How to Build an Object Tracking Dataset

Step-by-step guide to building object tracking datasets for robotics applications, covering bounding box and mask annotation, temporal ID consistency, occlusion labeling, and benchmark-ready evaluation splits.

Difficultyintermediate
Time2-4 weeks

Prerequisites

  • Video data (30+ sequences at 10-30 FPS)
  • Annotation platform (CVAT, Label Studio, or Supervisely)
  • Python 3.9+ for evaluation scripts
  • Object category taxonomy defined
1

Define Tracking Taxonomy and Annotation Specification

Before any annotation begins, precisely define what gets tracked, how it gets labeled, and what metadata each track carries. Create an object category taxonomy that lists every trackable class relevant to your domain. For a kitchen robotics application, this might include: mug, plate, bowl, knife, spatula, cutting_board, food_item (with sub-categories for fruits, vegetables, proteins), hand_left, hand_right, and appliance. For warehouse robotics: box, pallet, forklift, worker, shelf, conveyor_item. Keep the taxonomy to 10-30 categories to maintain annotator accuracy. Each category needs a clear visual definition with 5-10 example images showing borderline cases.

Define the annotation format: axis-aligned bounding boxes (x, y, width, height) in MOT Challenge format, or rotated bounding boxes (x, y, width, height, angle) for elongated objects that benefit from tight fits, or segmentation masks in COCO format with RLE encoding.

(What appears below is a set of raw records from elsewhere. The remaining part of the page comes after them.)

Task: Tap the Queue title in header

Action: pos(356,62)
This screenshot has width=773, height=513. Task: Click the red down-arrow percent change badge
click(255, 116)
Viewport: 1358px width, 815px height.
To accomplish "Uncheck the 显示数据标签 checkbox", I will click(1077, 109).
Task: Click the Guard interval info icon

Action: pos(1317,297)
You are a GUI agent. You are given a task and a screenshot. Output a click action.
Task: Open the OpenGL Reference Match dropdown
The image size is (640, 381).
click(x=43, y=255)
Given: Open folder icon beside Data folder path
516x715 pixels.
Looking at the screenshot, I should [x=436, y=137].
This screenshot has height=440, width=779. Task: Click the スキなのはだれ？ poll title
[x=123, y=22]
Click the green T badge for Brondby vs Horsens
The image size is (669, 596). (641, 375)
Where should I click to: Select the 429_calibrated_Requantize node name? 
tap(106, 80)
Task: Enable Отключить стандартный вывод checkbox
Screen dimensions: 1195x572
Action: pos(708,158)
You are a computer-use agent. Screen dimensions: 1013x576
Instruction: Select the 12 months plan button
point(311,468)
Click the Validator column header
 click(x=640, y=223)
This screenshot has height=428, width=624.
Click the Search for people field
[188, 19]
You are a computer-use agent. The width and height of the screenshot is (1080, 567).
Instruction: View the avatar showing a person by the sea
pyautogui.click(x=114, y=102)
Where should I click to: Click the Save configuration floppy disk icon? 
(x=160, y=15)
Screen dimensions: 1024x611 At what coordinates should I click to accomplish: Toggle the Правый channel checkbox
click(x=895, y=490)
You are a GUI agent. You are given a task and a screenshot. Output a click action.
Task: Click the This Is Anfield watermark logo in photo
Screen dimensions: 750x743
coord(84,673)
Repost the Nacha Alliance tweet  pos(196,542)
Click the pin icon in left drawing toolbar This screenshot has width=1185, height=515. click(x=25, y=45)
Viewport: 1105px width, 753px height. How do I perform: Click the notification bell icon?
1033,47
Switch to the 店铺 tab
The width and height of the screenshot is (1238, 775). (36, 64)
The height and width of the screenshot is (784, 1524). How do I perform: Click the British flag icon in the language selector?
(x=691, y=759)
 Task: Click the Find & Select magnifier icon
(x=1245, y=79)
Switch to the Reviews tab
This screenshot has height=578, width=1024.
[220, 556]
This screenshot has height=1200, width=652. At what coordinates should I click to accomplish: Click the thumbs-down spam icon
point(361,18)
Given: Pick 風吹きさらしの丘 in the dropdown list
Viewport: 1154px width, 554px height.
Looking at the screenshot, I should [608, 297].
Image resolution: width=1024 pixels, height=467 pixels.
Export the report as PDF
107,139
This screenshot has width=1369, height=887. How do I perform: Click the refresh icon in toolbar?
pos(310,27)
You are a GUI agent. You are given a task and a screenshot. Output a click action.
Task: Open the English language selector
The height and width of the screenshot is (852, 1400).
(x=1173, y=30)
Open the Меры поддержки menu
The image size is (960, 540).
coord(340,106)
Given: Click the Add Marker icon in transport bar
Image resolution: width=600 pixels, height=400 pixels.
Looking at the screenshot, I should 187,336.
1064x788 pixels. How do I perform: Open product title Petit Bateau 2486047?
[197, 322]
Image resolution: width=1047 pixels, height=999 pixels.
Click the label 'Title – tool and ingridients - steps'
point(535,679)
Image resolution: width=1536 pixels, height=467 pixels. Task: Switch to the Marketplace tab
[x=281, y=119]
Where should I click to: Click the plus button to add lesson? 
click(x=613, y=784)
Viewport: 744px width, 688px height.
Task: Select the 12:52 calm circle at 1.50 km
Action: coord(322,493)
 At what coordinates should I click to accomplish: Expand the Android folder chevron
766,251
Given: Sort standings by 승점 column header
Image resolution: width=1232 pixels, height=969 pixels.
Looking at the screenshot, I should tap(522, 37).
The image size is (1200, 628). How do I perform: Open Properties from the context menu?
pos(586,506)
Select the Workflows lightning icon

Specify the track metadata schema: each track has a unique integer ID (persistent across all frames where the object is visible), a category label, per-frame visibility flag (visible, partially occluded, fully occluded, out of frame), and per-frame bounding box or mask coordinates. Define rules for track lifecycle: a new track ID is created when an object first appears in the frame (not when it first exists in the scene). A track is terminated when the object permanently leaves the camera view. If the same object exits and re-enters the frame, it keeps the same ID if the gap is under 30 frames, but receives a new ID if the gap is longer (this matches standard MOT evaluation conventions).

2

Prepare Video Data and Generate Pre-Annotations

Process your raw video into annotation-ready sequences and generate machine-assisted pre-annotations to accelerate human labeling. Extract videos at the target annotation frame rate using FFmpeg: ffmpeg -i input.mp4 -vf fps=15 -q:v 2 frames/%06d.jpg. Organize sequences into a directory structure that matches your annotation tool's expected format. For CVAT, create a task per video sequence with frames uploaded in order.

Generate pre-annotations using a two-stage pipeline. First, run an object detector (YOLOv8x or RT-DETR-L fine-tuned on your category taxonomy) on every frame to produce per-frame detections with class labels and confidence scores. Second, run a tracker (ByteTrack with default parameters: track_thresh=0.5, match_thresh=0.8, track_buffer=30) on the detections to assign preliminary track IDs. Export these pre-annotations in the annotation tool's import format (CVAT XML, Label Studio JSON, or MOT Challenge CSV). Pre-annotations reduce manual annotation time by 50-70% because annotators correct existing boxes rather than drawing from scratch.

Critical pitfall: pre-annotation quality directly impacts annotator behavior. If pre-annotations are mostly correct, annotators tend to accept them without careful inspection, missing subtle errors. If pre-annotations are frequently wrong, annotators lose trust and start ignoring them, negating the speed benefit. Calibrate your detector and tracker on a small test set before generating pre-annotations for the full dataset. The sweet spot is 70-85% precision: enough correct boxes to save time, but enough errors to keep annotators engaged. Include deliberately empty frames (where the detector missed obvious objects) as attention checks to verify annotators are not blindly accepting pre-annotations.

3

Execute Multi-Pass Annotation with Quality Controls

Structure annotation as a three-pass process: spatial annotation, temporal linking, and quality review. In the first pass (spatial), annotators draw or adjust bounding boxes on keyframes spaced 5-10 frames apart, ensuring tight fits around each object. In CVAT, use the Track mode which automatically enables linear interpolation between keyframes. Annotators should adjust the box on any frame where the interpolated position deviates from the true object position by more than 10% of the object size. This pass produces per-frame boxes with approximate track IDs.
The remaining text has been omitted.